- **EXERCISE PROMPT**
Please extract every line of the material below and reproduce each one word for word, with nothing changed or left out.

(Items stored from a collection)
** BEGIN **
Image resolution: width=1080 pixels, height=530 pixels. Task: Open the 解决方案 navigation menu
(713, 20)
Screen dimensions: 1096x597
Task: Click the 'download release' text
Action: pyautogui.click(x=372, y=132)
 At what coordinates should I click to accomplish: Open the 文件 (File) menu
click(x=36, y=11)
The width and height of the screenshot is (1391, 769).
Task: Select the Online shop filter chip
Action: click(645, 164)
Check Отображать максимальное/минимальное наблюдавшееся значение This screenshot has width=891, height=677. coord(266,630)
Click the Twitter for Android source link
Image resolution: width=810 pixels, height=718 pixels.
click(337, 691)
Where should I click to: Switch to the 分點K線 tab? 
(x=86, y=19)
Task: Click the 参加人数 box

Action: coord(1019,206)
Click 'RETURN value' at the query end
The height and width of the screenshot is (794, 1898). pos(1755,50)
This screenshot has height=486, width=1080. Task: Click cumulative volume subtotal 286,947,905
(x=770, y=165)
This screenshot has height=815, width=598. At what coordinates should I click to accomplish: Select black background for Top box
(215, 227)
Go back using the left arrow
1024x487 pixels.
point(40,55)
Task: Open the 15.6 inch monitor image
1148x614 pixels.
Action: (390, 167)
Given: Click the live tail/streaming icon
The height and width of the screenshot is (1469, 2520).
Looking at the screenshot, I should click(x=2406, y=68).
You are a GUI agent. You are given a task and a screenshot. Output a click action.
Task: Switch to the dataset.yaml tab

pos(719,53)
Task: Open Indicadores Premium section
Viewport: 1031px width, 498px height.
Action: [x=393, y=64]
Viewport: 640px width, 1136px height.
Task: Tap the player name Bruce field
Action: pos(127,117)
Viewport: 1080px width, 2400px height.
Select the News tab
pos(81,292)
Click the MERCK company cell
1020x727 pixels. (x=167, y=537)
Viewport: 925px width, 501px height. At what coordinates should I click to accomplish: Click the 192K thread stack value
** END **
- **EXERCISE OUTPUT**
Image resolution: width=1080 pixels, height=530 pixels. Task: Open the 解决方案 navigation menu
(713, 20)
Screen dimensions: 1096x597
Task: Click the 'download release' text
Action: pyautogui.click(x=372, y=132)
 At what coordinates should I click to accomplish: Open the 文件 (File) menu
click(x=36, y=11)
The width and height of the screenshot is (1391, 769).
Task: Select the Online shop filter chip
Action: click(645, 164)
Check Отображать максимальное/минимальное наблюдавшееся значение This screenshot has width=891, height=677. coord(266,630)
Click the Twitter for Android source link
Image resolution: width=810 pixels, height=718 pixels.
click(337, 691)
Where should I click to: Switch to the 分點K線 tab? 
(x=86, y=19)
Task: Click the 参加人数 box

Action: coord(1019,206)
Click 'RETURN value' at the query end
The height and width of the screenshot is (794, 1898). pos(1755,50)
This screenshot has height=486, width=1080. Task: Click cumulative volume subtotal 286,947,905
(x=770, y=165)
This screenshot has height=815, width=598. At what coordinates should I click to accomplish: Select black background for Top box
(215, 227)
Go back using the left arrow
1024x487 pixels.
point(40,55)
Task: Open the 15.6 inch monitor image
1148x614 pixels.
Action: (390, 167)
Given: Click the live tail/streaming icon
The height and width of the screenshot is (1469, 2520).
Looking at the screenshot, I should click(x=2406, y=68).
You are a GUI agent. You are given a task and a screenshot. Output a click action.
Task: Switch to the dataset.yaml tab

pos(719,53)
Task: Open Indicadores Premium section
Viewport: 1031px width, 498px height.
Action: [x=393, y=64]
Viewport: 640px width, 1136px height.
Task: Tap the player name Bruce field
Action: pos(127,117)
Viewport: 1080px width, 2400px height.
Select the News tab
pos(81,292)
Click the MERCK company cell
1020x727 pixels. (x=167, y=537)
Viewport: 925px width, 501px height. At what coordinates should I click to accomplish: Click the 192K thread stack value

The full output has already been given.